You ever have one of (or even a few of) those weeks where you just wish everything would just go quiet for a day, just so you’d have time for absolutely nothing?
Yeah, me too.
I was tempted to preface this with something like, “It’s stuff that I love that’s keeping me busy though,” and it is, but that shouldn’t matter. I haven’t had a quiet day in a while and I desperately need one – and whether the noise is coming soul-crushing advertising work for clients or projects that I actually care deeply about, the fact is that it’s still noise.
The major difference, of course, is that now I can control when that quiet day happens better than I did before. I just need to remember that I have that power now, and not spiral into a foolish need to be productive all the time.

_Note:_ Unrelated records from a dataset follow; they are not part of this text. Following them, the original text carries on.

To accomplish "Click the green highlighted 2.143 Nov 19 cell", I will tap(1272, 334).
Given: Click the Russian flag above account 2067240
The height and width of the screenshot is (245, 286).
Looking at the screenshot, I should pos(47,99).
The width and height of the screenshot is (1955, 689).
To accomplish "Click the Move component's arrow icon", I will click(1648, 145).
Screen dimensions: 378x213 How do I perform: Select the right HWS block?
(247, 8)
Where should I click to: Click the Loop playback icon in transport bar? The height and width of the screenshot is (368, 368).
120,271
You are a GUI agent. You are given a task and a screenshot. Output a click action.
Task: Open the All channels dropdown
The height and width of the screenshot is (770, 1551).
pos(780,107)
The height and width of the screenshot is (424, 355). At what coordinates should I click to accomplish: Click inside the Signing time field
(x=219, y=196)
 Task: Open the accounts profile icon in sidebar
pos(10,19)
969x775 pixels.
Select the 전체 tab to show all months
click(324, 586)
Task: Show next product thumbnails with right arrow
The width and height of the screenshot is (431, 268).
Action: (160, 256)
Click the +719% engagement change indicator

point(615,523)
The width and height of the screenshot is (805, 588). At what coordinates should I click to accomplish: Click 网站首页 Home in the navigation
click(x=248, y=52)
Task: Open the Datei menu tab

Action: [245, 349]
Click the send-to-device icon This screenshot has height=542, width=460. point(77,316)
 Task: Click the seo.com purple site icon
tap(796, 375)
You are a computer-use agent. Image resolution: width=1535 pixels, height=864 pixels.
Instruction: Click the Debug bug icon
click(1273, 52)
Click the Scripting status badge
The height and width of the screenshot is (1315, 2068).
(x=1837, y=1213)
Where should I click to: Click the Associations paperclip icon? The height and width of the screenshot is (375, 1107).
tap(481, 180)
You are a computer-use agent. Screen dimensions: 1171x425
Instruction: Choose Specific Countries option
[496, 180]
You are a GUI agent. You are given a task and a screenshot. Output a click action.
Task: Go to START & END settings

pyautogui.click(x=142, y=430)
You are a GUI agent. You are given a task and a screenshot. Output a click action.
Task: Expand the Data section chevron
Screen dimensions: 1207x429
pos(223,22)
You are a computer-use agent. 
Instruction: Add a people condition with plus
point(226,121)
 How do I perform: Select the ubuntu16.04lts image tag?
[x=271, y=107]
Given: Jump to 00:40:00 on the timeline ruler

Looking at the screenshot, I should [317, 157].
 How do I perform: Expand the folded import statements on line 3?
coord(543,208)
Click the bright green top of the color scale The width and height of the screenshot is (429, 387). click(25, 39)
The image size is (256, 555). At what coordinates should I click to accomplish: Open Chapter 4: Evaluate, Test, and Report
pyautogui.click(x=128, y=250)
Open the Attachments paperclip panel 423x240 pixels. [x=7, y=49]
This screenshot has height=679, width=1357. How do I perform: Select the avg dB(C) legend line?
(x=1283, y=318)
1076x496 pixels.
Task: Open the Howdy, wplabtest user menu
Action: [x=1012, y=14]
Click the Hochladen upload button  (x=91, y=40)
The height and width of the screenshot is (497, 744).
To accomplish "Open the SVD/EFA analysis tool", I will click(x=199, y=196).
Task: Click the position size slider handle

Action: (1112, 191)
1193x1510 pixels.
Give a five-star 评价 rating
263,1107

Sorry, this is a whole lot more honesty than I imagine you were expecting on a Sunday afternoon from a blog where I sometimes talk very excitedly about Lego. The thing is, when I resurrected this fella to eventually take the place of social media, I told myself that I want to keep it as true to me as possible, while yeah, still promoting my stuff too. And, really, I’ve generally been trying to be more honest in my life and writing for some time now.
And the honest truth is that sometimes, I get tired and miserable – even though I’m still happy. Feelings are complicated and that’s okay. If you’ve taken anything from this post, I hope that’s it.